##### Trecho apresentado #####

Recentemente foram analisadas as seqüências dos sete exons e dos sítios adicionais de "splice" do gene ABO de 14 amostras de indivíduos com o fenótipo B3. Em uma das amostras foi encontrada a mutação missense G247T, localizada no exon 6 e responsável pela substituição Asp83Tyr, enquanto que as outras 13 amostras apresentaram a mutação G®A no nucleotídeo +5 do intron 3 (IVS3 + 5G®A), que irá destruir a seqüência da região de splice levando a perda do exon 3 durante o processo do RNA mensageiro, com conseqüente diminuição de 19 aminoácidos no segmento N-terminal na proteína expressa, a transferase B.44

Investigações realizadas com o subgrupo Bx revelaram a mutação no nucleotídeo G871A, causando a substituição do aminoácido 291 (Ácido Aspártico®Asparagina), que por sua vez é encontrada nas amostras de indivíduos A3.12,37

Quanto ao subgrupo Bel, foram atribuídos a ele as mutações; T641G, que dará origem a substituição da metionina pela arginina na posição 214 (B105), e G669T, que irá alterar o ácido glutamico pelo ácido aspártico na posição 223 (B106), encontradas isoladamente nas duas amostras analisadas.12,38

- Subgrupos B(A) e cis-AB

Em relação ao alelo B, o alelo B(A) possui duas mutações, T657C e A703G, resultando na alteração do aminoácido, Ser235Gli.

##### Material fornecido #####

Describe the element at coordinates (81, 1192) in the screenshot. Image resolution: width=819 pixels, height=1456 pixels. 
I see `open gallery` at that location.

#####

Objetivo do exercício — Resuma em duas frases o trecho sobre as mutações dos subgrupos B do sistema ABO. A listagem não tem nenhum papel nesta atividade.

Solução — Das 14 amostras de fenótipo B3 analisadas, uma tinha a mutação missense G247T no exon 6, e as outras 13 tinham uma mutação no nucleotídeo +5 do intron 3, que leva à perda do exon 3 no RNA mensageiro e a 19 aminoácidos a menos na transferase B. No subgrupo Bx foi encontrada a mutação G871A, que troca o ácido aspártico pela asparagina na posição 291, e ao subgrupo Bel foram atribuídas as mutações T641G e G669T, cada uma achada isoladamente em uma das duas amostras analisadas.